Monday, October 3, 2011

what every new parent should know

It is one of the first decisions you have to make for your child after they are born, and there are a lot of people who have never heard of it, or prepare for it. Shortly after your baby is born, barring any unforeseen emergencies, you will be asked to sign a consent form about the Hepatitis B vaccine and Vitamin K shot. My intention here isn't to sway you either way, but just to give you a "heads up" about an important medical decision you will be faced with so you can take the time to research and are comfortable with whatever decision you make. Last thing any new parent wants is to be confused or concerned with a medical decision for their baby, while they are still basking in the glow of meeting their baby for the first time.

The main goal here is to make sure you know which risks are involved in any sort of medical decision you make for your child and also to understand the alternatives, if any.
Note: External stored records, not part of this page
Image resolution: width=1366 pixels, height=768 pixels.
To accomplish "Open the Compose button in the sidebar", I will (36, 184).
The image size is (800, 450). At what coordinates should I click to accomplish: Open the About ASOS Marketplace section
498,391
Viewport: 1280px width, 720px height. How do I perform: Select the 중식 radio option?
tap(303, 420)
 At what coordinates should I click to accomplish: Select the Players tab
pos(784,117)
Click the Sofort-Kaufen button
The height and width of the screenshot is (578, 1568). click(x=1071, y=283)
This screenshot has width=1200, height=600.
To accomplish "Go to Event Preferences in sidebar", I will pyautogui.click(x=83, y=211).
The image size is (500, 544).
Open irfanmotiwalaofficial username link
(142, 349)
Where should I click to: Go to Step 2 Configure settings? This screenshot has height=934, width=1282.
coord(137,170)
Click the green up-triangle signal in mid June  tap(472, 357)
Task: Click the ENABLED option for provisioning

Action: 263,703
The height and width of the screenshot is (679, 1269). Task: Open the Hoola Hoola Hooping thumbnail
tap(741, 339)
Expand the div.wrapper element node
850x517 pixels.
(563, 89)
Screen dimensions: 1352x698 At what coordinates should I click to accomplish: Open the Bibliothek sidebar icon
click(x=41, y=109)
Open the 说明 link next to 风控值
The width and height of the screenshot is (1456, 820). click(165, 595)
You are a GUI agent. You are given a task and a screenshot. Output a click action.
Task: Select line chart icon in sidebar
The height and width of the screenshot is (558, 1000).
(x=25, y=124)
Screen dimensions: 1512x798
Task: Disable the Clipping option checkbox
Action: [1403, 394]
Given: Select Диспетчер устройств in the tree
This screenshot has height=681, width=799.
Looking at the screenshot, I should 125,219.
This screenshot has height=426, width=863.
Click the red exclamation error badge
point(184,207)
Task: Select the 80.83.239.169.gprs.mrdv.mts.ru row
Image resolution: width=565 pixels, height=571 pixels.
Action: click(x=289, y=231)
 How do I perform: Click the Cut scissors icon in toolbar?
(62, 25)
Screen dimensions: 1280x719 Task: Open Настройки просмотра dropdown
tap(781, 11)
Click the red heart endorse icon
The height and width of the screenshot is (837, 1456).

In my case, I never knew I had a choice until my brother informed me after I already had two children. Now, as a parent I have read credible information and feel comfortable with my choices concerning these shots which are routinely given at birth.

Why is this important? Well, this is definitely not a scholarly article, or a persuasive argument under the vaccine debate. This is just one parent to another asking if you know all the facts. For example, I was surprised to know that the Hepatitis B vaccine is really only seen as necessary at birth if the mother is at-risk for or confirmed to have Hepatitis B. As pregnant women who receive prenatal care, we are screened sometimes multiple times throughout pregnancy for STDs and Hepatitis B falls under that category. I realized that because my Hep B-free status had not been compromised, I didn't think it was necessary to subject my delicate newborn to a vaccination at birth. As we should all know, all vaccines carry with it a risk-factor. The risk factors for the Hepatitis B shot kind of scared me, to be honest. The shot is not recommended for individuals who are ill or who might have an allergic reaction to baker's yeast or any other component of the vaccine. So, logic tells me three things. First, we have no way of knowing at birth whether our children are allergic to baker's yeast. That would be something we would not normally discover until they are on solid foods. Second, I do not know the components of the vaccine and they have not yet been exposed to them. Therefore, my child may be at risk for a reaction to this vaccination. Third, if my child happens to be one of those children who are born with any sort of difficulty breathing or infections (like from the common occurrence of swallowing meconium), I should definitely postpone this vaccination as per the recommendations by the CDC. All you have to do is research the CDC website and you can see for yourself. Inform yourself. You don't have to change your decision to vaccinate, but it never hurts to have your own knowledge base from which you make these important decisions.

Again, the key here is to do your own research and make the best decisions you can for your child. I am confident in the decisions I make regarding my children and their vaccinations because I know my own situation, our own family's risk factors and the risks involved in both vaccination and non-vaccination. I encourage anyone who has the best interest of their children at heart to do the same. The information is there.

 My Roslyn, on her birth day.

If anyone knows of any great resources to link to regarding this information, feel free to do so in the comments. Also, I encourage you to share this with any other expecting parents you might know, so they can make the best decisions for their baby, too.


  1. Great article! Most new parents don't realize that they DO have a choice in everything when their babies are born. WE all have the right to refuse or delay vaccines. Those gooey eyedrops they give to babies after birth? Yep, you have a choice. Those are to prevent your child from catching STD's from you during the birth process (Syphillis, I believe?). Well, the last time I checked, I had an STD screen done twice during the pregnancy, and both times it was negative. The drops weren't actually necessary. Did I know this before my first three kids were born? Nope! Did I know this when my 4th was born? Yep, and I refused the treatment. Same with the Hep B at birth. We waited. Some parents never get it. I think it should be at the discretion of each parent and they need to be fully informed.

  2. This is really good information to know!!! Thank you for posting this, I think I need to send it to my husband now so we're on the same page with baby stuff!

  3. As Kellie said, most don't know they have a choice in the matter. I always tells parents that the decision should be made only after you've researched everything. After that just know that you did what you felt best for your child.